Selected passage

In 2.79 when you make viewport rendering and in viewport you have many objects with high poly count - in render time blender remain object in bounds representation if you set it for them.
BUT
In 2.80 when you make viewport rendering and in viewport you have many objects with high poly count - in render time blender make those object not in bounds representation but full solid and viewport because of that star work very slow, i understand why slow - i make them bounds representation because of that BUT WHY 2.80 make them solid when it already setted as bounds? And in 2.79 all fine. Same scene, Same file…
Probably this is bug in 2.80?
make bounding box display? like in houdini u set polygon limit on sceen. and the object farest from camera is swaped to bounding box. or there is kinda voxelisation of it. like many small bounding box like BVH display kinda of way. or override all objects and make bounding box display.
i mean it works in houdini… would love to see it in blender… if we are going to fix this problem and generaly bounding box and navigation on huge sceens might acctauly improve it…
Bit of a nightmare not having bounding box display I agree, especially if you’re generating new geometry on the fly.
If you’re not generating geometry on the fly then you can select all objects and then set them all to bounding box at the same time in the objects panel by holding alt when you select bounding box from the display as dropdown.

Dataset records
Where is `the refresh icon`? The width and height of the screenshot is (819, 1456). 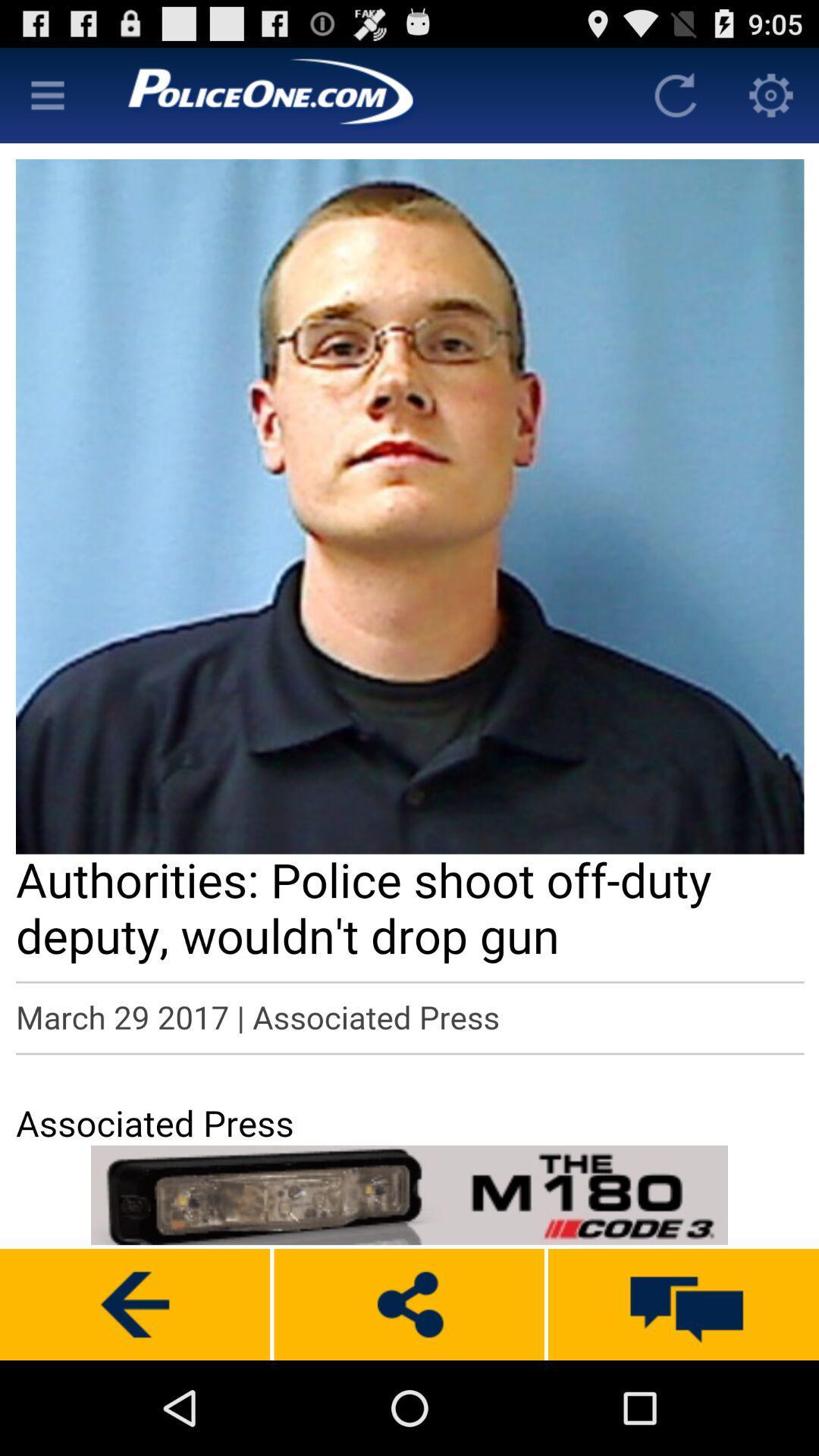 the refresh icon is located at coordinates (675, 101).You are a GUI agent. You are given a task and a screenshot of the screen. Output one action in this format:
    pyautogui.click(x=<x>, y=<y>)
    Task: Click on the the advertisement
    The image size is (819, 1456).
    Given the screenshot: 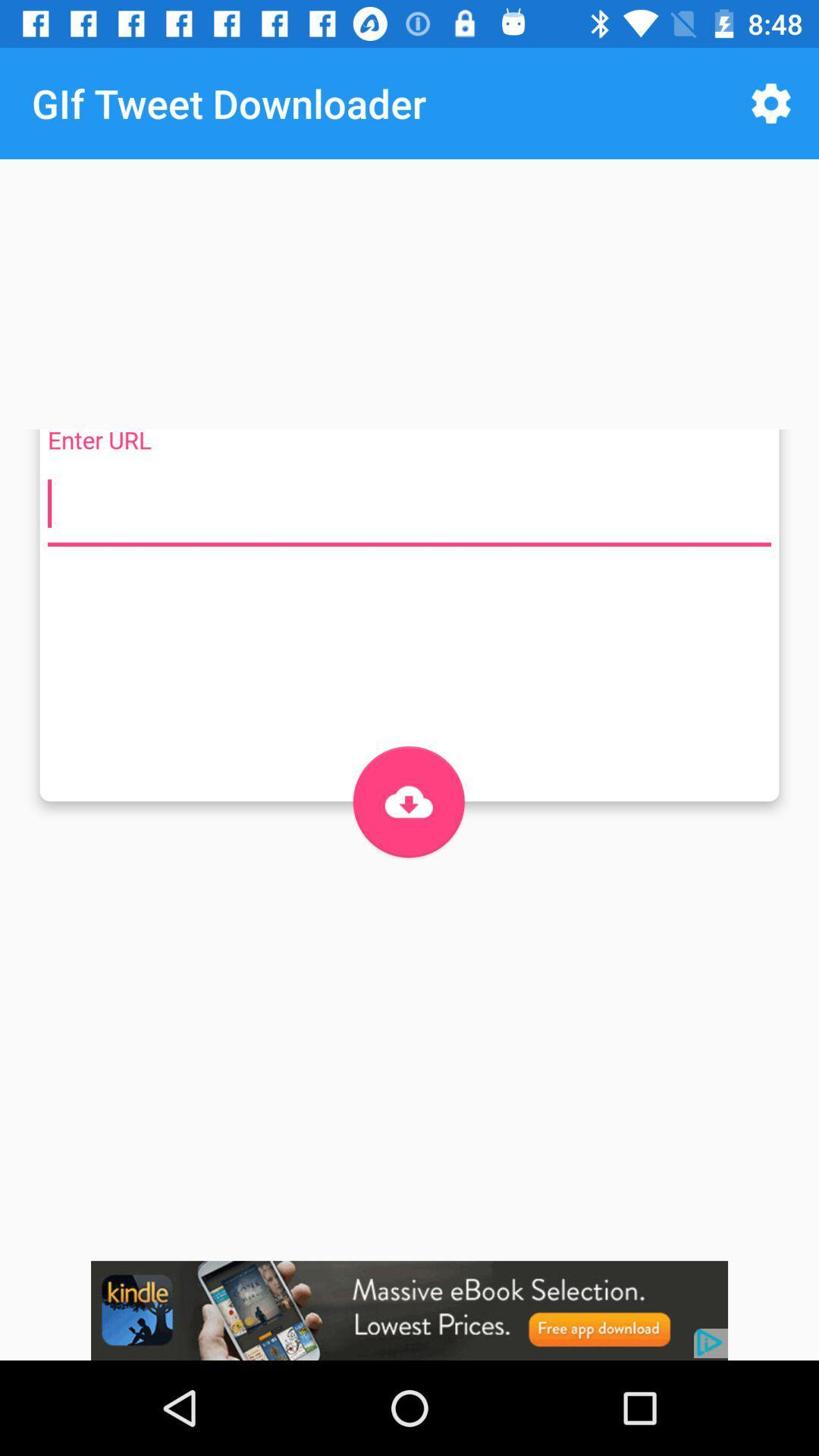 What is the action you would take?
    pyautogui.click(x=410, y=1310)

Given request 1
Retype the passage of the Blender bounding box thread starting with "i mean it works" and going on through "on the fly.".
Given request 2
Write what comes next in the Blender bounding box thread, picking up after its final post.

Task result 1
i mean it works in houdini… would love to see it in blender… if we are going to fix this problem and generaly bounding box and navigation on huge sceens might acctauly improve it…
Bit of a nightmare not having bounding box display I agree, especially if you’re generating new geometry on the fly.

Task result 2
3di you did not understand about what this topic. again blender 2.8 make all objects marked as “bounding box” IN RENDER TIME CONVERT its ALL to shaded display mode - and all them SLOW DOWN viewport drastically!!! - checked just now - same as i write in first post NOV 2018…nothing changed
ah ok sorry, I didn’t read it properly, I thought you where complaining that there was no longer a bounding box viewport display.
I’m not sure what you mean though, 2.8 viewport render is working the same as 2.79b for me. If I have a particle system set to hair and use it to instance a suzanne (and the suzanne is set to display as bounds in it’s object properties panel), then it displays bounds in the viewport for all instances, but renders as solid in the viewport render, the same as 2.79b. It does overlay the bounding box in the render now too, but I just turn that off by disabling the overlay button.
hi brecht - there are past almost 1 year from my first post - and blender still in render time behave same. Is there are some obstacles in order to realize what described? Maybe just bring functionality as they been in 2.79?
@dfelinto, Blender 2.7 had a bounding box display mode, where all objects are displayed as bounding boxes. For heavy scenes it would be useful to add this back in 2.8.
Bounding box display can also be set for individual objects of course, but it’s not convenient since you’d have to switch it off whenever you do want to edit and see the actual shape of the object in the viewport.
We could add a task for this in the viewport module.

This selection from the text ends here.